Plenty to admire here - but for me the many strong component parts of the film don't coalesce effectively enough for it to be (unlike Emma Jane Unsworth's novel) nearly hard-hitting enough. It's basically a comedy but with some dark edges about an underexamined subject (in film anyway) of female friendship, touted by some critics (not entirely without merit) as a 'Withnail & I' with women. Holliday Grainger and Alia Shawkat are pretty good as hard-partying, cocaine-snorting millennials, and many will be able to relate to the decrying of the conventionality of marriage and monogamy often declaimed by Shawkat's character Tyler. It's often insightful about the complexity of female friendships, and the interplay between Laura and Tyler is a very plausible mix of co-dependence, platonic desire and sisterly intimacy.

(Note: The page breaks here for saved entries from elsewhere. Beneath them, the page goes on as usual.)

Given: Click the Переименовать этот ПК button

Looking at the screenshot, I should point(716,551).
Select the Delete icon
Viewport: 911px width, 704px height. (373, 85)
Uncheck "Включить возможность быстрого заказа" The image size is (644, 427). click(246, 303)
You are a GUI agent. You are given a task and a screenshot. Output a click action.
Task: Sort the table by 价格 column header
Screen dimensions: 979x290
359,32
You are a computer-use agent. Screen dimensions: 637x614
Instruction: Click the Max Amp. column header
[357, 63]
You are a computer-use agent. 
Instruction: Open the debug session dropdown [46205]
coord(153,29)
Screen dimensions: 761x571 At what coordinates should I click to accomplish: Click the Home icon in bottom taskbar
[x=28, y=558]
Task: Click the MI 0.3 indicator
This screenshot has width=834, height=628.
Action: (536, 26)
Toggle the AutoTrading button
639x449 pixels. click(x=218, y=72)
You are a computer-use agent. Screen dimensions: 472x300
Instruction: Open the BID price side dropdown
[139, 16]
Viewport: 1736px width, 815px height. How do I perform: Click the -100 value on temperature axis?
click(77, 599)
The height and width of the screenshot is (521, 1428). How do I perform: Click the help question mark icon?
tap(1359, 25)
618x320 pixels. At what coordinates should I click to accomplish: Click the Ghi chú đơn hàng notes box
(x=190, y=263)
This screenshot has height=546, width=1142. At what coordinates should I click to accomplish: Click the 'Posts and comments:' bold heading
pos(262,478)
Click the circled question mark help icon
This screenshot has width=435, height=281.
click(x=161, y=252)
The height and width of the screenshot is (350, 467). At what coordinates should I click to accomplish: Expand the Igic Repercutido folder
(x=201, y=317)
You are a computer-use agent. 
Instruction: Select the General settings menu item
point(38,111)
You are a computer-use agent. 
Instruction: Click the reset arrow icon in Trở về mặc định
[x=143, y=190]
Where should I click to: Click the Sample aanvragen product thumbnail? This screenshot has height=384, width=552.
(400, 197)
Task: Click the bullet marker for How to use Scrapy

But .... despite the feisty amusement with which Shawkat dishes out her lines, with Grainger bantering back at equal pace, the dialogue often falls rather flat, and sometimes sounds surprisingly (given Unsworth's involvement) amateurish. Tyler is also too often Laura's foil, and although Grainger nails the Dublin accent and various local performers fill out the cast, these young folk don't sound much like Dubliners to me, and the 'sense of place' as it were feels weirdly artificial, like a very studious reproduction of Dublin youth culture made by someone who's never actually been there. Meanwhile, there are some truly awkward touches, such as some shots of urban foxes (to underscore the characters' supposedly animal natures?) which border on the trite. So all in all for me watchable enough but not one I'll be particularly recommending, especially to those who enjoyed the book.
Animals is a cluster of amusing girls-behaving-badly moments (out of the same kind of vein as Fleabag), which are wrapped around an underlying exploration of "growing-up" in general, and specifically what constitutes motivation, focus and drive. I've not read the book, so can't comment on whether this is true to the original author's work, but I enjoyed it.
Unfortunately there is little to like about the two lead characters, with their empty hedonism and their self-obsession.
For a formulaic story like this to succeed there needs to be some engaging qualities for the viewer to latch onto, but here there are only cynical one-liners and hard-faced nihilism.